# Start of Entries
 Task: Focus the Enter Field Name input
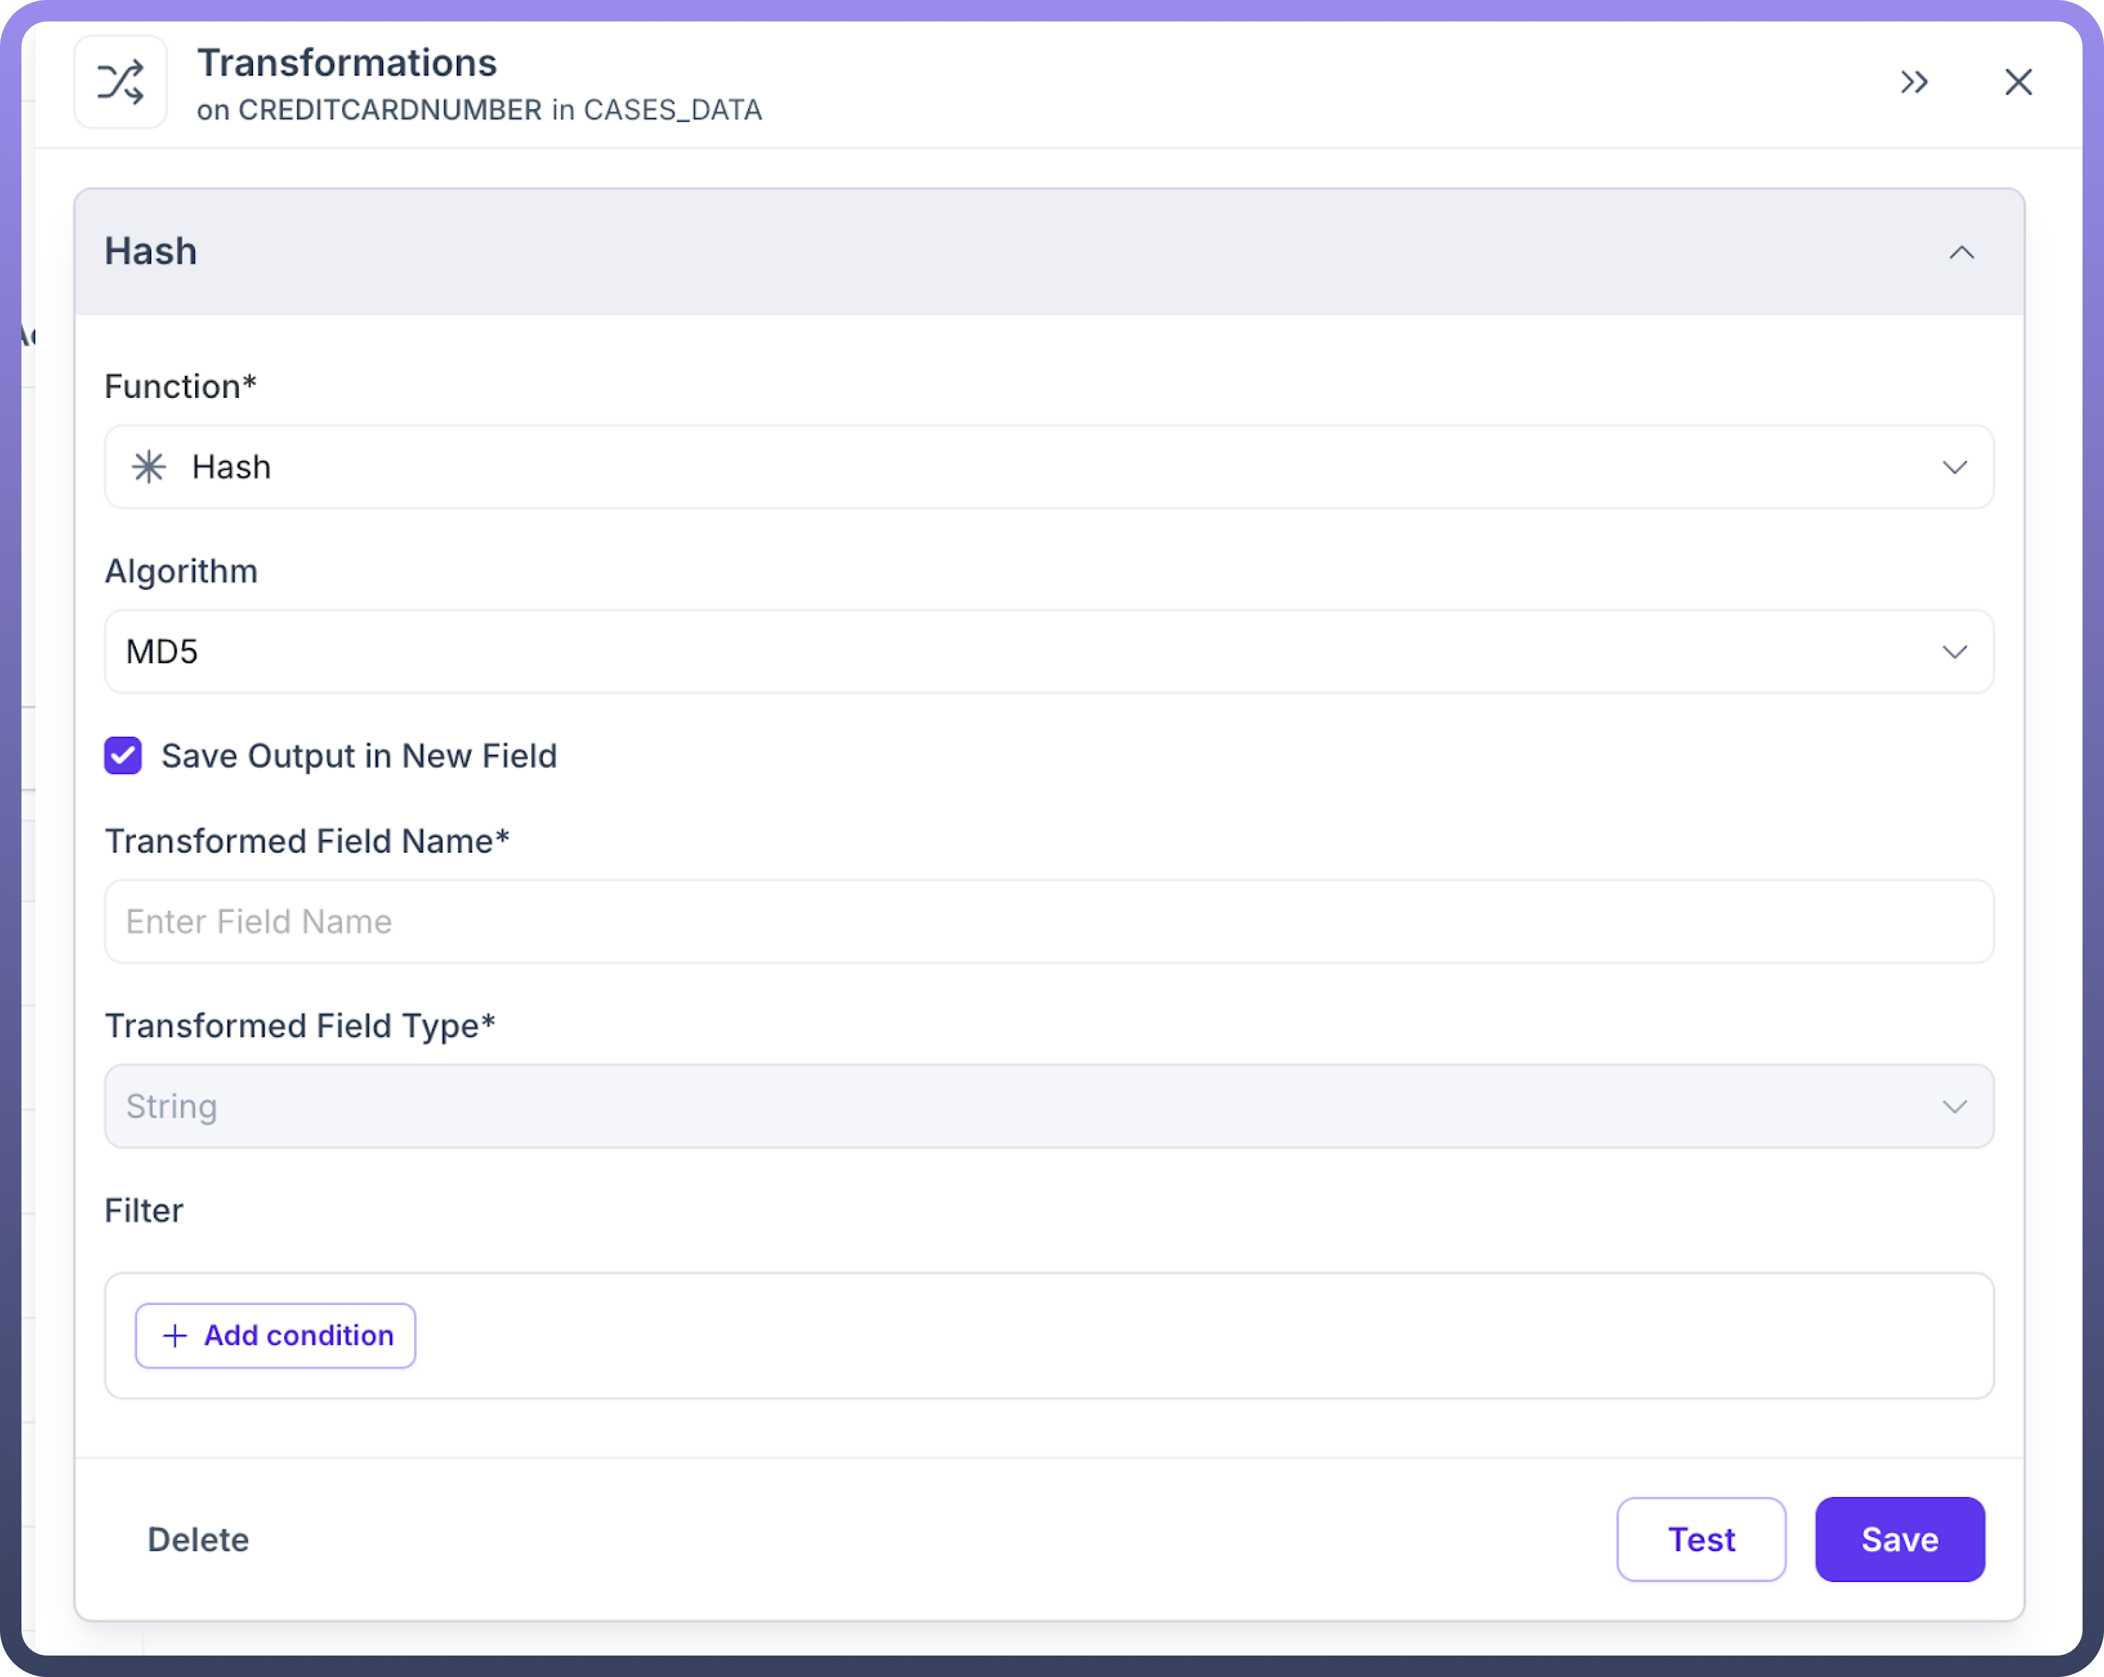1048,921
# End of Entries
# Start of Entries
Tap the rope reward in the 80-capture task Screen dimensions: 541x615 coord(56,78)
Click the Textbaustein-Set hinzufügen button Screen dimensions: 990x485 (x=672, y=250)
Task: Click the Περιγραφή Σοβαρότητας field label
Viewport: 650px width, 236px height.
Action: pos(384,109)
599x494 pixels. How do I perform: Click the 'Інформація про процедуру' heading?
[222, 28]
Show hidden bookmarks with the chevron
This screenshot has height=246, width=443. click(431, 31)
# End of Entries
> [Exercise brief]
Copy the records from the line with "Task: Click the" to the line with "This screenshot has", both included, without changing a character.

> [Result of the task]
Task: Click the Περιγραφή Σοβαρότητας field label
Viewport: 650px width, 236px height.
Action: pos(384,109)
599x494 pixels. How do I perform: Click the 'Інформація про процедуру' heading?
[222, 28]
Show hidden bookmarks with the chevron
This screenshot has height=246, width=443. click(431, 31)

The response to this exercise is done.